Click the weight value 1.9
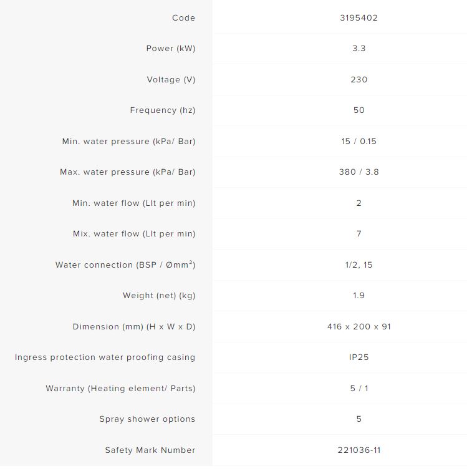Image resolution: width=467 pixels, height=476 pixels. 359,296
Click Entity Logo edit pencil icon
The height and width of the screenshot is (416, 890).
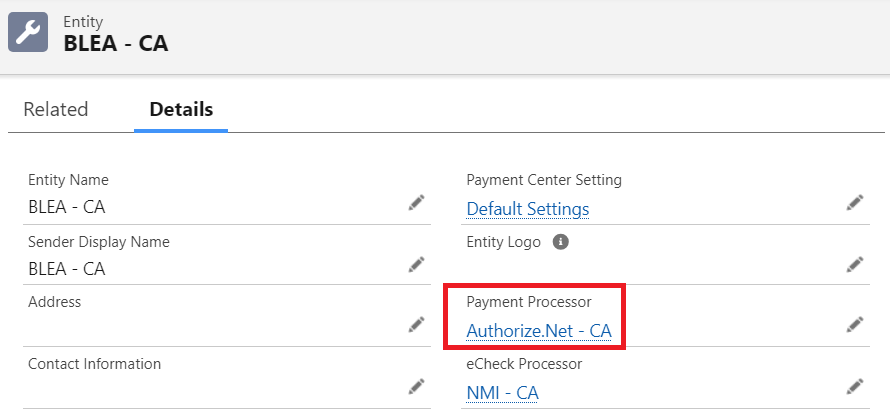854,265
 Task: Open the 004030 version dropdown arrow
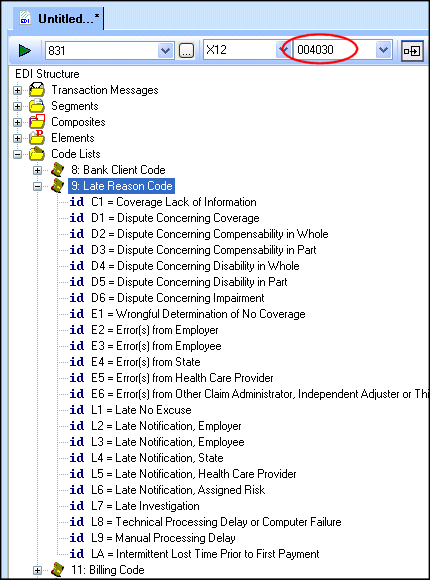click(383, 50)
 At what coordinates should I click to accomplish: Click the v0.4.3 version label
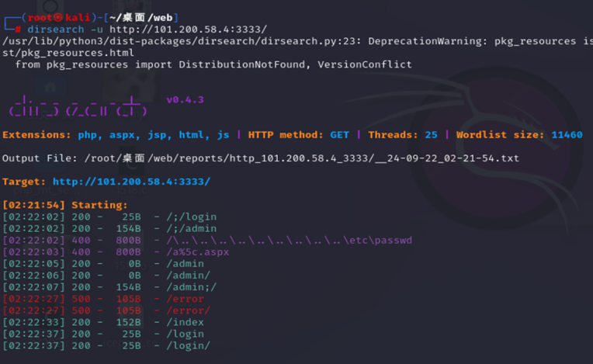click(x=186, y=99)
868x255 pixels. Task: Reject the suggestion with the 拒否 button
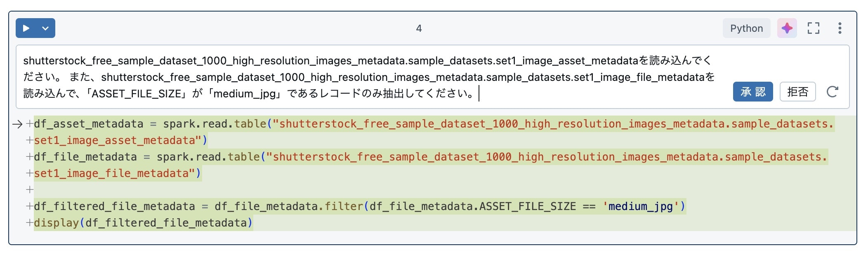pyautogui.click(x=797, y=92)
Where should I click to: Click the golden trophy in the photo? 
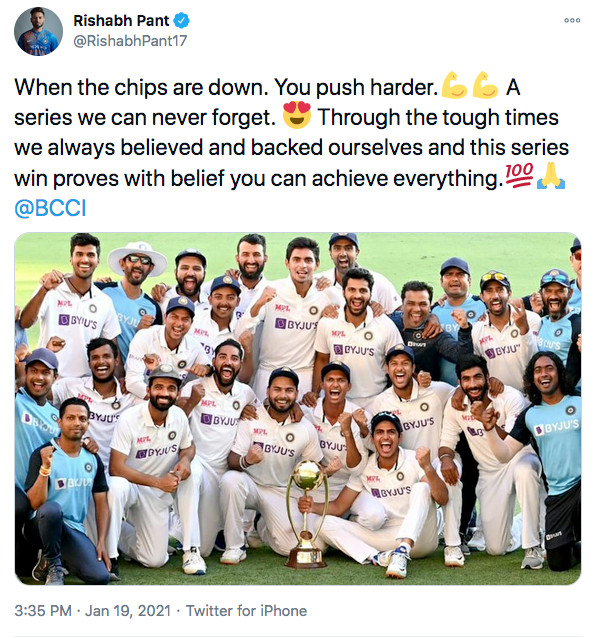coord(306,513)
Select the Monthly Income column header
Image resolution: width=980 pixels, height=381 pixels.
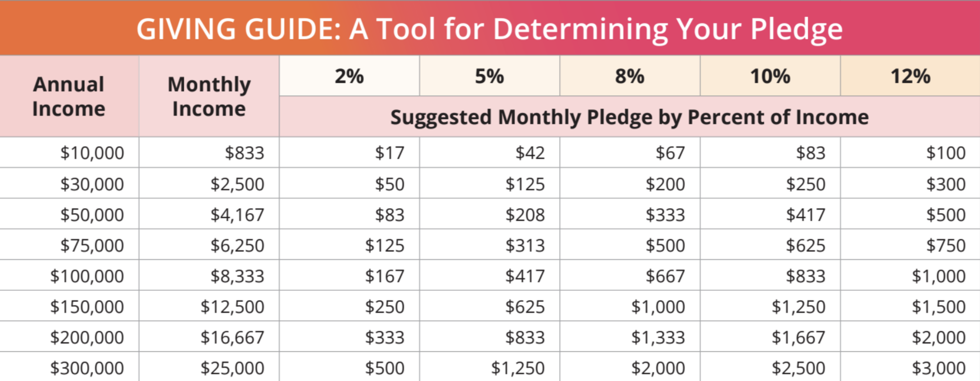click(209, 96)
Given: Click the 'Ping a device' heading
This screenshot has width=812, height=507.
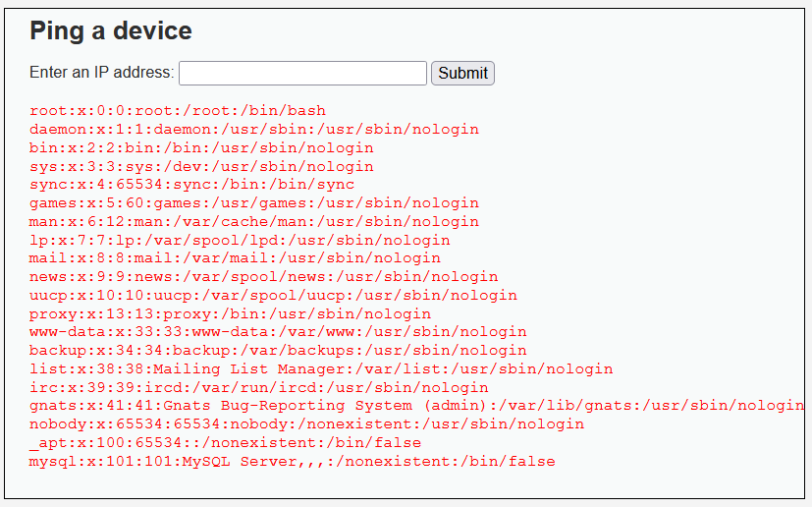Looking at the screenshot, I should pyautogui.click(x=111, y=31).
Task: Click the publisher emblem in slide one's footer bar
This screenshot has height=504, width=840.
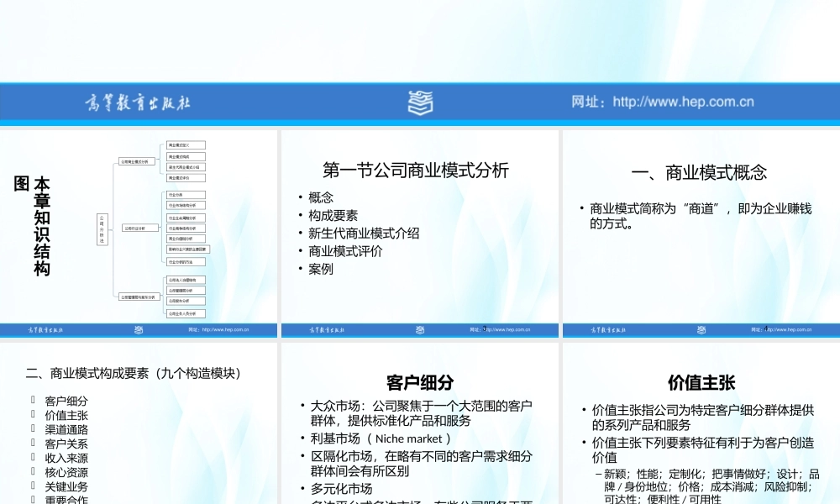Action: click(137, 330)
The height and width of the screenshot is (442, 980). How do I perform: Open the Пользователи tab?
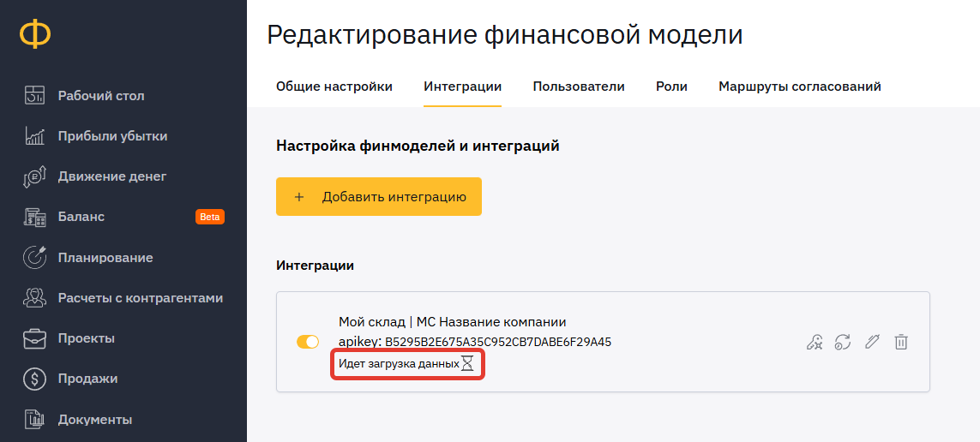(579, 87)
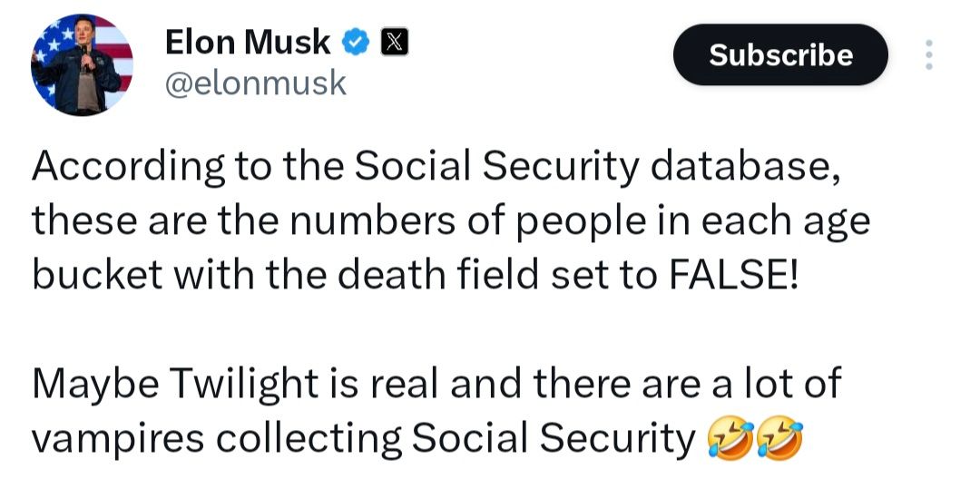Open the Elon Musk display name link

point(248,42)
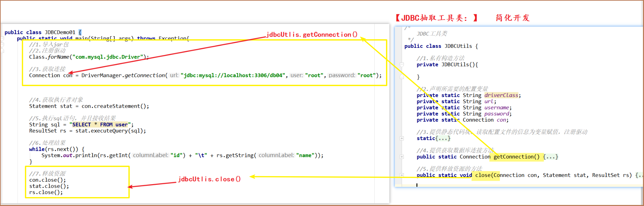Expand the folded static block gutter plus
Screen dimensions: 644x206
click(402, 138)
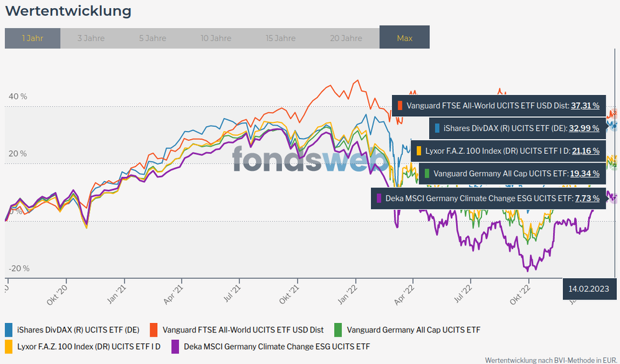The height and width of the screenshot is (364, 620).
Task: Select the "20 Jahre" tab
Action: click(x=346, y=38)
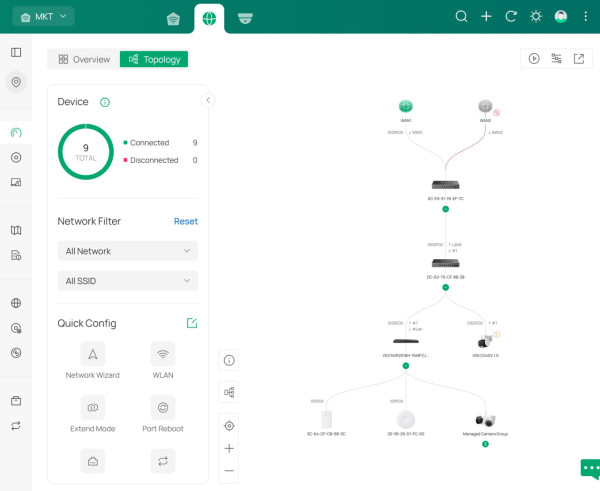
Task: Expand the All SSID dropdown
Action: (x=127, y=281)
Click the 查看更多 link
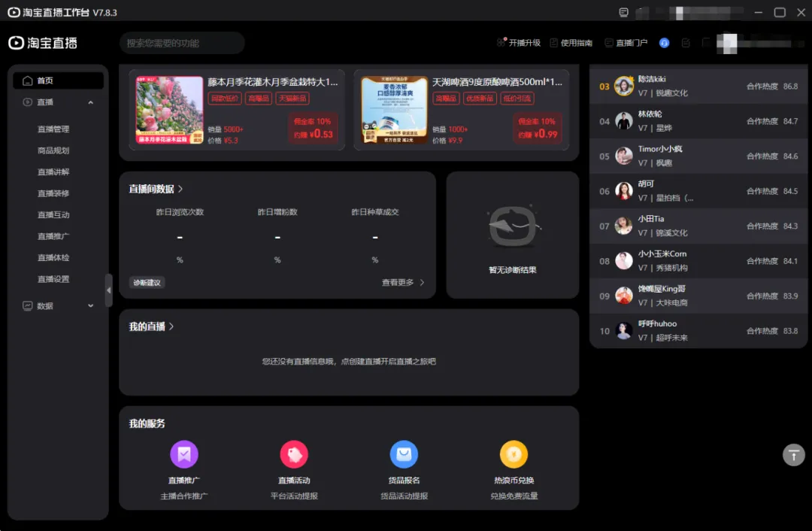Viewport: 812px width, 531px height. point(403,283)
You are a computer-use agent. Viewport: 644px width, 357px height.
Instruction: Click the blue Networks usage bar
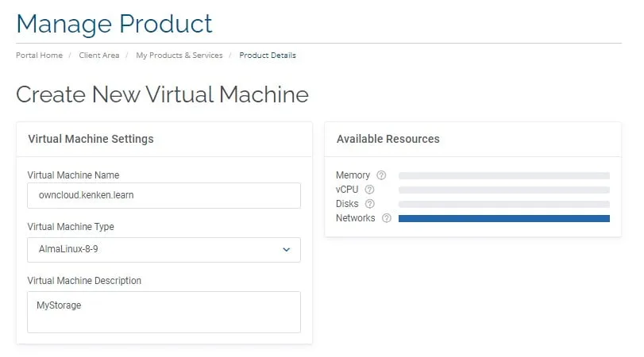pos(503,218)
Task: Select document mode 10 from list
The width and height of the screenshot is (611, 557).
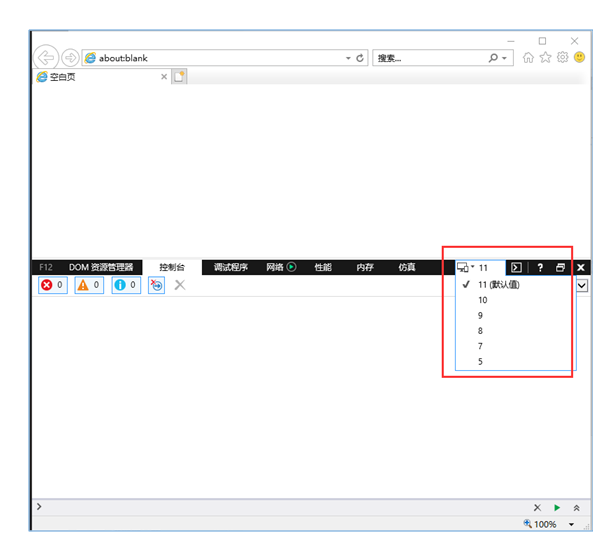Action: [x=483, y=300]
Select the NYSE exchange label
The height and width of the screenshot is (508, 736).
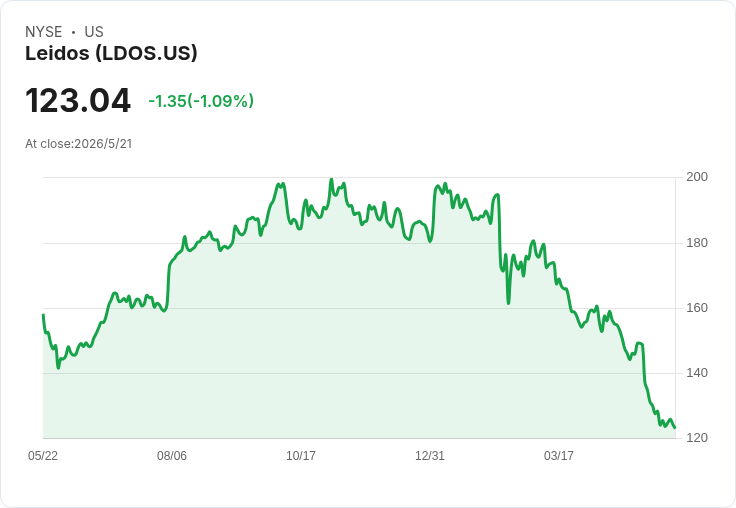pyautogui.click(x=44, y=32)
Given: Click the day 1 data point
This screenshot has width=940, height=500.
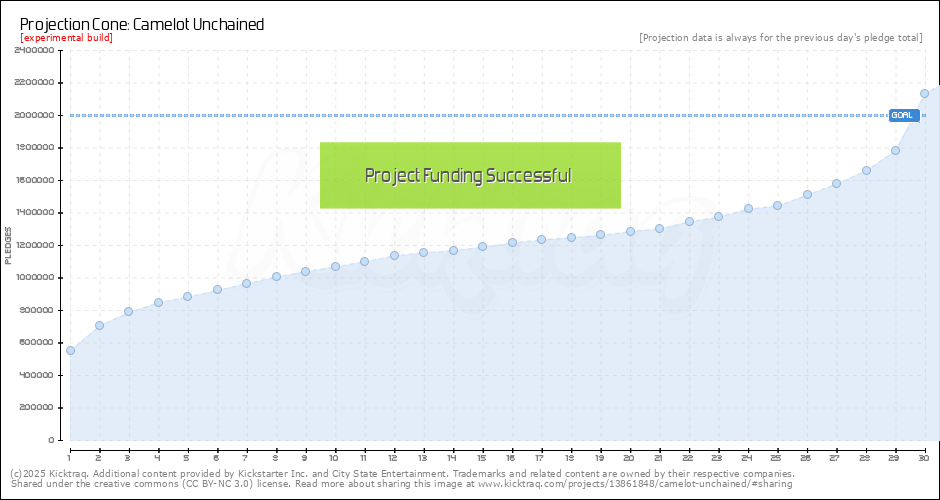Looking at the screenshot, I should [x=70, y=350].
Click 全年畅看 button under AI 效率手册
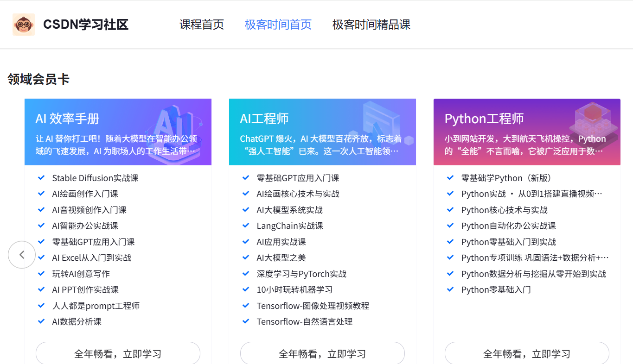633x364 pixels. (x=118, y=353)
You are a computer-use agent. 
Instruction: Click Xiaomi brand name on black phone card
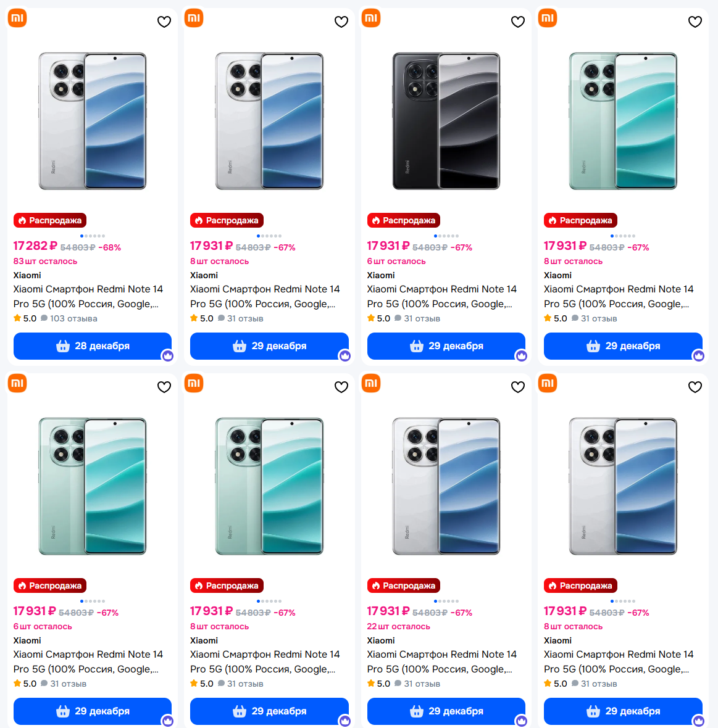[381, 275]
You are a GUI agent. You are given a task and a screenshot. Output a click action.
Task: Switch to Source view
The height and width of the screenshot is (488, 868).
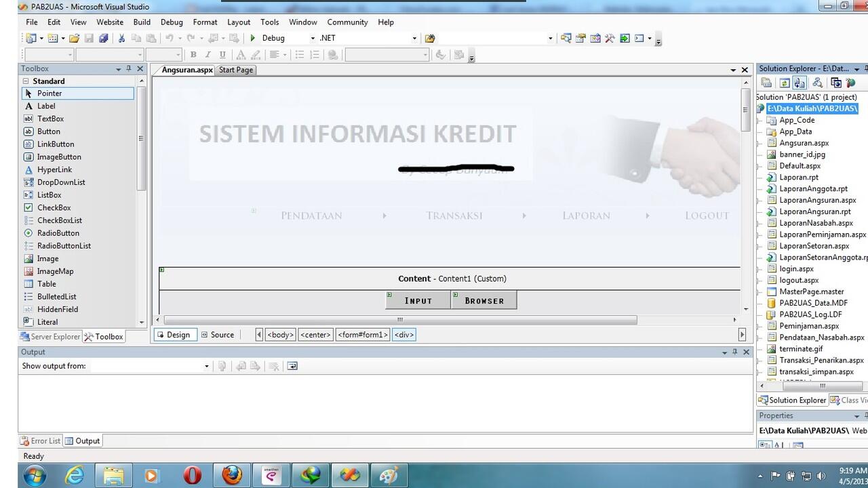[x=218, y=335]
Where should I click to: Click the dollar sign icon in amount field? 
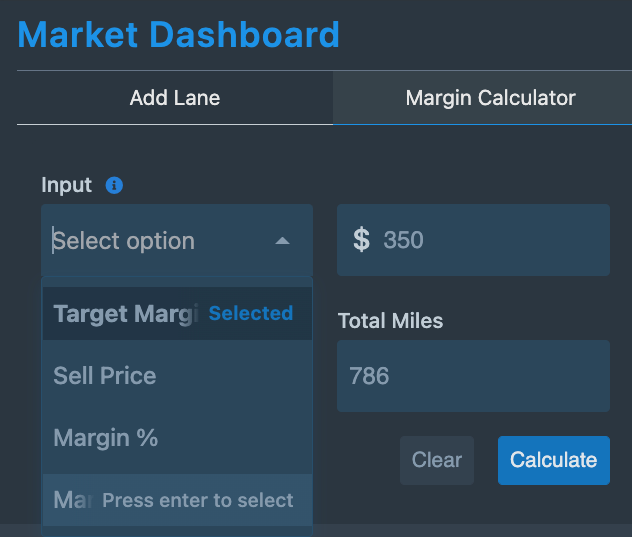click(361, 240)
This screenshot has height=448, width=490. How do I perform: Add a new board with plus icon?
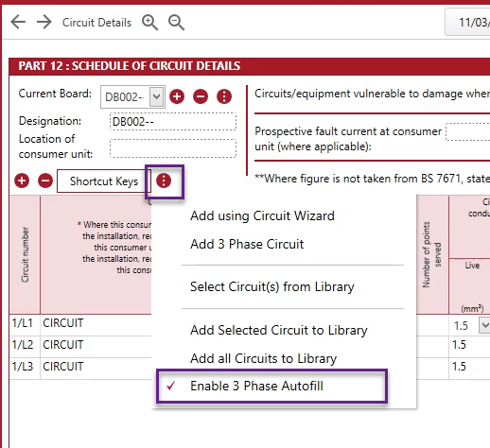coord(177,96)
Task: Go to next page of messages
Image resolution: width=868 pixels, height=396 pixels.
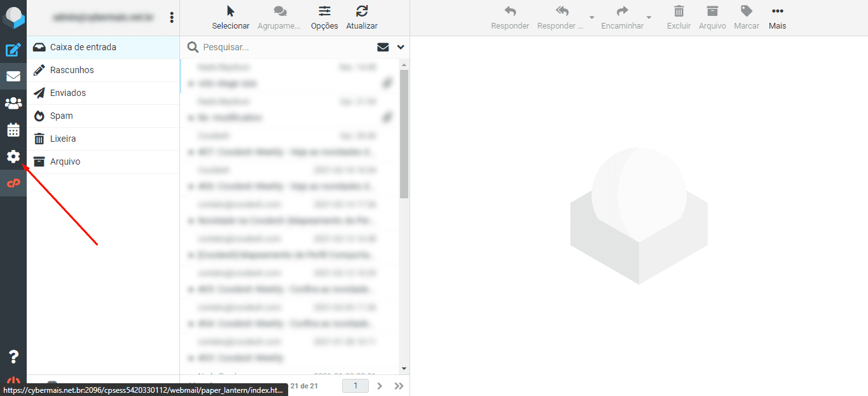Action: (x=380, y=385)
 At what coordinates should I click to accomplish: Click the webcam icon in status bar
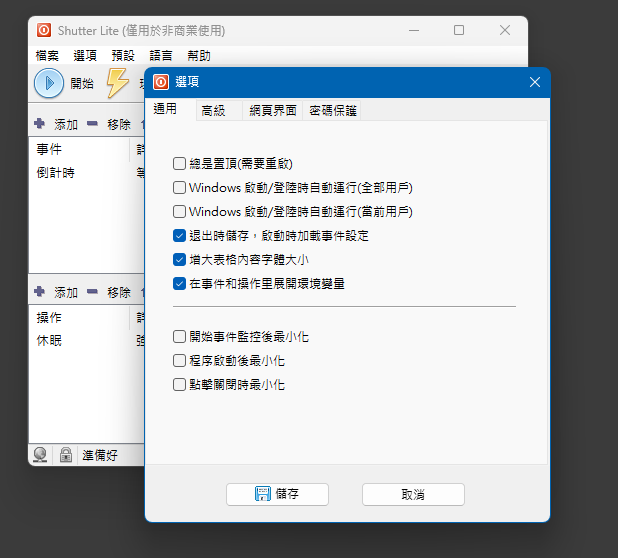click(x=41, y=455)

-*-

*Task goal*
Leave the pictures out. Extract exactly the lines running from the one with "Select the NYSE exchange label" through the last entry, both ends included.

*Solution to this exercise*
Select the NYSE exchange label
The height and width of the screenshot is (508, 736).
pyautogui.click(x=44, y=32)
Given: Click the day 1 data point
This screenshot has width=940, height=500.
Looking at the screenshot, I should [x=70, y=350].
Click 全年畅看 button under AI 效率手册
633x364 pixels. (x=118, y=353)
You are a computer-use agent. 
Instruction: Click Xiaomi brand name on black phone card
[381, 275]
You are a GUI agent. You are given a task and a screenshot. Output a click action.
Task: Switch to Source view
The height and width of the screenshot is (488, 868).
[x=218, y=335]
Where should I click to: Click the dollar sign icon in amount field? 
click(361, 240)
This screenshot has height=448, width=490. How do I perform: Add a new board with plus icon?
coord(177,96)
Task: Go to next page of messages
Image resolution: width=868 pixels, height=396 pixels.
Action: (x=380, y=385)
 At what coordinates should I click to accomplish: Click the webcam icon in status bar
click(x=41, y=455)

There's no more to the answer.